**Directions for this task:** Produce all the records again exactly as they stand.

**Data for processing:**
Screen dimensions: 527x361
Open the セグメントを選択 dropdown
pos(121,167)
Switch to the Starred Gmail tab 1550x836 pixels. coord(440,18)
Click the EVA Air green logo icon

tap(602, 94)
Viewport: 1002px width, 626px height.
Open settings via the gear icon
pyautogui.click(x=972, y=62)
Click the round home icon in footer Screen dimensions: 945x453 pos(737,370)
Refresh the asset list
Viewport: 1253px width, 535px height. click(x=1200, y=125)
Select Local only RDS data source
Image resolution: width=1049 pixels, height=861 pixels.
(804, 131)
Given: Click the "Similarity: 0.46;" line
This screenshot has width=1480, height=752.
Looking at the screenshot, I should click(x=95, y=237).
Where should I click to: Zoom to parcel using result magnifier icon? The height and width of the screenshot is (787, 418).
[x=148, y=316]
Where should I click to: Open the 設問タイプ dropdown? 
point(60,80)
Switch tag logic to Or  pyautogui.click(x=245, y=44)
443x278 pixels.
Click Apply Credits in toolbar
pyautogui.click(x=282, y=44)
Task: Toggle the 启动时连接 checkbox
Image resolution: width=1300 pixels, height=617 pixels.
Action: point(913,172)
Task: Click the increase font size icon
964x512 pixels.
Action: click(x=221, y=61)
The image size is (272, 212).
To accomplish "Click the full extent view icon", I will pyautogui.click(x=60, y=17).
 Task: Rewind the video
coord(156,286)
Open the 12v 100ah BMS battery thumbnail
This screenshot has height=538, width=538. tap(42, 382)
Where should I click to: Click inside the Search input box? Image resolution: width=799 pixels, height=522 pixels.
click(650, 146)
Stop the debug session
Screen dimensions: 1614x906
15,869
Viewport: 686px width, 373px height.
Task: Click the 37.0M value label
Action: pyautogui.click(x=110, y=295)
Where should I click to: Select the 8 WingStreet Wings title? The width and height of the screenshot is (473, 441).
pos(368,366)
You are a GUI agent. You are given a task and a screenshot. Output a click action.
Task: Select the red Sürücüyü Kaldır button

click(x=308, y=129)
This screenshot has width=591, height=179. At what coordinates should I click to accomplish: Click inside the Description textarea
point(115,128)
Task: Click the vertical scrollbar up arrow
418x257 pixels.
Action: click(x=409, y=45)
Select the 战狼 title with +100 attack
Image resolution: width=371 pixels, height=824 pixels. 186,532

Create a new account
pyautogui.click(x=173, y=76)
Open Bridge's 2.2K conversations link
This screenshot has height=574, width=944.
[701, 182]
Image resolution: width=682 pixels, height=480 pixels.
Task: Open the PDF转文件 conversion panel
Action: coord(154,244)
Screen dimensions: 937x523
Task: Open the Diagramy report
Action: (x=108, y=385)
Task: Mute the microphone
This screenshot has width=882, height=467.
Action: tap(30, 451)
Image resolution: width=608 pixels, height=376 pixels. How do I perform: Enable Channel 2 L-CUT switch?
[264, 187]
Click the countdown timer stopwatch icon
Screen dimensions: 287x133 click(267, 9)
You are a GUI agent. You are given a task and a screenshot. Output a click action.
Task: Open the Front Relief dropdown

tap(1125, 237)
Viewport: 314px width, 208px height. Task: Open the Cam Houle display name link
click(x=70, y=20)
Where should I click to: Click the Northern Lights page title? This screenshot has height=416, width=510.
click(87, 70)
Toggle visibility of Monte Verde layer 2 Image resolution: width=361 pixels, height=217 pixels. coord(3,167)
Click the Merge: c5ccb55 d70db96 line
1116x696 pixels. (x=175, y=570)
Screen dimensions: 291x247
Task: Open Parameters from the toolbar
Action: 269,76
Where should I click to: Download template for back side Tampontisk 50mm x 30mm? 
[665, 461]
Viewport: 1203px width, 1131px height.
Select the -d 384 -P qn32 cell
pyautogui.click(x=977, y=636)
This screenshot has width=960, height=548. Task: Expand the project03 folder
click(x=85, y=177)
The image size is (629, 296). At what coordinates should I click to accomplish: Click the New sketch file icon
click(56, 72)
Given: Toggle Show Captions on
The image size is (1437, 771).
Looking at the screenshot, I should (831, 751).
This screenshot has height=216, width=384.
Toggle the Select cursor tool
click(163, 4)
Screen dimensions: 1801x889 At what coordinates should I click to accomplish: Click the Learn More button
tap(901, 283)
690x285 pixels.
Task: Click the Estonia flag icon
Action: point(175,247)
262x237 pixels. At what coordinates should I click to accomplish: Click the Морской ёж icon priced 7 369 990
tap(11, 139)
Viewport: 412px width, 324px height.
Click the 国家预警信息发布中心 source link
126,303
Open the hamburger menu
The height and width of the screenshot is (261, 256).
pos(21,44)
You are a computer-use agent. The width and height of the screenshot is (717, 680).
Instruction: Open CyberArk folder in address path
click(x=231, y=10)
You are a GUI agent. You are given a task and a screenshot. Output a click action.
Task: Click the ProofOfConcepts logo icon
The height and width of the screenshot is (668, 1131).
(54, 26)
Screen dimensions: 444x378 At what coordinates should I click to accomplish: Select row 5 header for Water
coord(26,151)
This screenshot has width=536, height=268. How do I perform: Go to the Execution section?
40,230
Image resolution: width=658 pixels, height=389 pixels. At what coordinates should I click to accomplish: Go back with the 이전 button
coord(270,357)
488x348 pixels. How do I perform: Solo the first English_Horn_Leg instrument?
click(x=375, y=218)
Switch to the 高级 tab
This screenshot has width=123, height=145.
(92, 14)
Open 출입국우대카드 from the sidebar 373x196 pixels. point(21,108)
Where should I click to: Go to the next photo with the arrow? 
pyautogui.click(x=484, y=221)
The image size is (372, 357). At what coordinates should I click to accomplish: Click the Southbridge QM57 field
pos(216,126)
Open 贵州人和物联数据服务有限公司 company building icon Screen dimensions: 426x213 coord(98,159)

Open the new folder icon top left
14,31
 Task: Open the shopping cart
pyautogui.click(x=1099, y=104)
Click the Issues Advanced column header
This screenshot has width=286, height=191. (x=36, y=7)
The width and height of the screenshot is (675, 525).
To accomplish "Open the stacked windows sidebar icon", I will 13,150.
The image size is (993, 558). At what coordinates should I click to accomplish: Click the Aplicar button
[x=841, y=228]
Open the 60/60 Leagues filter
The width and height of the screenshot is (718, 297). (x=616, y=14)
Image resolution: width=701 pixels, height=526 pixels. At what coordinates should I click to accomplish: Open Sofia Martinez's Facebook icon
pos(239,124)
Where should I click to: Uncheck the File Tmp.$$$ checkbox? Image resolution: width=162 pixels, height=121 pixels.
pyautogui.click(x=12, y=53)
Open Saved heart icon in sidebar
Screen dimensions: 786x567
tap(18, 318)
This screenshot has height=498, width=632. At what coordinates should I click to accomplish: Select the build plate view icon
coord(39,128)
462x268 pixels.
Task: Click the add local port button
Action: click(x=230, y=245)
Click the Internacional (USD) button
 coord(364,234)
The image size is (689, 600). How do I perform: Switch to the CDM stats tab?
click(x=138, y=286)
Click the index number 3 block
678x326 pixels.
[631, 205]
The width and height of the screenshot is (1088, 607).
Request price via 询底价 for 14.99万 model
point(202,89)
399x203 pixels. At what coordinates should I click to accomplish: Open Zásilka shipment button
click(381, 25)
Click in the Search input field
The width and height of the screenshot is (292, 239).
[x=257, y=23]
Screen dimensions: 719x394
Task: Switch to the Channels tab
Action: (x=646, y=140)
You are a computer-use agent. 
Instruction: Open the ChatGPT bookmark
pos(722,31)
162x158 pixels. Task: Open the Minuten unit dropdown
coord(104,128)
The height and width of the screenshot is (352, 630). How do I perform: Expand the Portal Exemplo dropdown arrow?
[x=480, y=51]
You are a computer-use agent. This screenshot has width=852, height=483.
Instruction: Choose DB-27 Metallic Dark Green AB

**Answer to the problem:**
Screen dimensions: 527x361
Open the セグメントを選択 dropdown
pos(121,167)
Switch to the Starred Gmail tab 1550x836 pixels. coord(440,18)
Click the EVA Air green logo icon

tap(602, 94)
Viewport: 1002px width, 626px height.
Open settings via the gear icon
pyautogui.click(x=972, y=62)
Click the round home icon in footer Screen dimensions: 945x453 pos(737,370)
Refresh the asset list
Viewport: 1253px width, 535px height. click(x=1200, y=125)
Select Local only RDS data source
Image resolution: width=1049 pixels, height=861 pixels.
(804, 131)
Given: Click the "Similarity: 0.46;" line
This screenshot has width=1480, height=752.
Looking at the screenshot, I should click(x=95, y=237).
Where should I click to: Zoom to parcel using result magnifier icon? The height and width of the screenshot is (787, 418).
[x=148, y=316]
Where should I click to: Open the 設問タイプ dropdown? 
point(60,80)
Switch tag logic to Or  pyautogui.click(x=245, y=44)
443x278 pixels.
Click Apply Credits in toolbar
pyautogui.click(x=282, y=44)
Task: Toggle the 启动时连接 checkbox
Image resolution: width=1300 pixels, height=617 pixels.
Action: point(913,172)
Task: Click the increase font size icon
964x512 pixels.
Action: click(x=221, y=61)
The image size is (272, 212).
To accomplish "Click the full extent view icon", I will pyautogui.click(x=60, y=17).
 Task: Rewind the video
coord(156,286)
Open the 12v 100ah BMS battery thumbnail
This screenshot has height=538, width=538. tap(42, 382)
Where should I click to: Click inside the Search input box? Image resolution: width=799 pixels, height=522 pixels.
click(650, 146)
Stop the debug session
Screen dimensions: 1614x906
15,869
Viewport: 686px width, 373px height.
Task: Click the 37.0M value label
Action: pyautogui.click(x=110, y=295)
Where should I click to: Select the 8 WingStreet Wings title? The width and height of the screenshot is (473, 441).
pos(368,366)
You are a GUI agent. You are given a task and a screenshot. Output a click action.
Task: Select the red Sürücüyü Kaldır button

click(x=308, y=129)
This screenshot has width=591, height=179. At what coordinates should I click to accomplish: Click inside the Description textarea
point(115,128)
Task: Click the vertical scrollbar up arrow
418x257 pixels.
Action: click(x=409, y=45)
Select the 战狼 title with +100 attack
Image resolution: width=371 pixels, height=824 pixels. 186,532

Create a new account
pyautogui.click(x=173, y=76)
Open Bridge's 2.2K conversations link
This screenshot has height=574, width=944.
[701, 182]
Image resolution: width=682 pixels, height=480 pixels.
Task: Open the PDF转文件 conversion panel
Action: coord(154,244)
Screen dimensions: 937x523
Task: Open the Diagramy report
Action: (x=108, y=385)
Task: Mute the microphone
This screenshot has width=882, height=467.
Action: tap(30, 451)
Image resolution: width=608 pixels, height=376 pixels. How do I perform: Enable Channel 2 L-CUT switch?
[264, 187]
Click the countdown timer stopwatch icon
Screen dimensions: 287x133 click(267, 9)
You are a GUI agent. You are given a task and a screenshot. Output a click action.
Task: Open the Front Relief dropdown

tap(1125, 237)
Viewport: 314px width, 208px height. Task: Open the Cam Houle display name link
click(x=70, y=20)
Where should I click to: Click the Northern Lights page title? This screenshot has height=416, width=510.
click(87, 70)
Toggle visibility of Monte Verde layer 2 Image resolution: width=361 pixels, height=217 pixels. coord(3,167)
Click the Merge: c5ccb55 d70db96 line
1116x696 pixels. (x=175, y=570)
Screen dimensions: 291x247
Task: Open Parameters from the toolbar
Action: 269,76
Where should I click to: Download template for back side Tampontisk 50mm x 30mm? 
[665, 461]
Viewport: 1203px width, 1131px height.
Select the -d 384 -P qn32 cell
pyautogui.click(x=977, y=636)
This screenshot has width=960, height=548. Task: Expand the project03 folder
click(x=85, y=177)
The image size is (629, 296). At what coordinates should I click to accomplish: Click the New sketch file icon
click(56, 72)
Given: Toggle Show Captions on
The image size is (1437, 771).
Looking at the screenshot, I should (831, 751).
This screenshot has height=216, width=384.
Toggle the Select cursor tool
click(163, 4)
Screen dimensions: 1801x889 At what coordinates should I click to accomplish: Click the Learn More button
tap(901, 283)
690x285 pixels.
Task: Click the Estonia flag icon
Action: point(175,247)
262x237 pixels. At what coordinates should I click to accomplish: Click the Морской ёж icon priced 7 369 990
tap(11, 139)
Viewport: 412px width, 324px height.
Click the 国家预警信息发布中心 source link
126,303
Open the hamburger menu
The height and width of the screenshot is (261, 256).
pos(21,44)
You are a computer-use agent. The width and height of the screenshot is (717, 680).
Instruction: Open CyberArk folder in address path
click(x=231, y=10)
You are a GUI agent. You are given a task and a screenshot. Output a click action.
Task: Click the ProofOfConcepts logo icon
The height and width of the screenshot is (668, 1131).
(54, 26)
Screen dimensions: 444x378 At what coordinates should I click to accomplish: Select row 5 header for Water
coord(26,151)
This screenshot has width=536, height=268. How do I perform: Go to the Execution section?
40,230
Image resolution: width=658 pixels, height=389 pixels. At what coordinates should I click to accomplish: Go back with the 이전 button
coord(270,357)
488x348 pixels. How do I perform: Solo the first English_Horn_Leg instrument?
click(x=375, y=218)
Switch to the 高级 tab
This screenshot has width=123, height=145.
(92, 14)
Open 출입국우대카드 from the sidebar 373x196 pixels. point(21,108)
Where should I click to: Go to the next photo with the arrow? 
pyautogui.click(x=484, y=221)
The image size is (372, 357). At what coordinates should I click to accomplish: Click the Southbridge QM57 field
pos(216,126)
Open 贵州人和物联数据服务有限公司 company building icon Screen dimensions: 426x213 coord(98,159)

Open the new folder icon top left
14,31
 Task: Open the shopping cart
pyautogui.click(x=1099, y=104)
Click the Issues Advanced column header
This screenshot has width=286, height=191. (x=36, y=7)
The width and height of the screenshot is (675, 525).
To accomplish "Open the stacked windows sidebar icon", I will 13,150.
The image size is (993, 558). At what coordinates should I click to accomplish: Click the Aplicar button
[x=841, y=228]
Open the 60/60 Leagues filter
The width and height of the screenshot is (718, 297). (x=616, y=14)
Image resolution: width=701 pixels, height=526 pixels. At what coordinates should I click to accomplish: Open Sofia Martinez's Facebook icon
pos(239,124)
Where should I click to: Uncheck the File Tmp.$$$ checkbox? Image resolution: width=162 pixels, height=121 pixels.
pyautogui.click(x=12, y=53)
Open Saved heart icon in sidebar
Screen dimensions: 786x567
tap(18, 318)
This screenshot has height=498, width=632. At what coordinates should I click to accomplish: Select the build plate view icon
coord(39,128)
462x268 pixels.
Task: Click the add local port button
Action: click(x=230, y=245)
Click the Internacional (USD) button
 coord(364,234)
The image size is (689, 600). How do I perform: Switch to the CDM stats tab?
click(x=138, y=286)
Click the index number 3 block
678x326 pixels.
[631, 205]
The width and height of the screenshot is (1088, 607).
Request price via 询底价 for 14.99万 model
point(202,89)
399x203 pixels. At what coordinates should I click to accomplish: Open Zásilka shipment button
click(381, 25)
Click in the Search input field
The width and height of the screenshot is (292, 239).
[x=257, y=23]
Screen dimensions: 719x394
Task: Switch to the Channels tab
Action: (x=646, y=140)
You are a computer-use agent. 
Instruction: Open the ChatGPT bookmark
pos(722,31)
162x158 pixels. Task: Open the Minuten unit dropdown
coord(104,128)
The height and width of the screenshot is (352, 630). How do I perform: Expand the Portal Exemplo dropdown arrow?
[x=480, y=51]
You are a computer-use agent. This screenshot has width=852, height=483.
Instruction: Choose DB-27 Metallic Dark Green AB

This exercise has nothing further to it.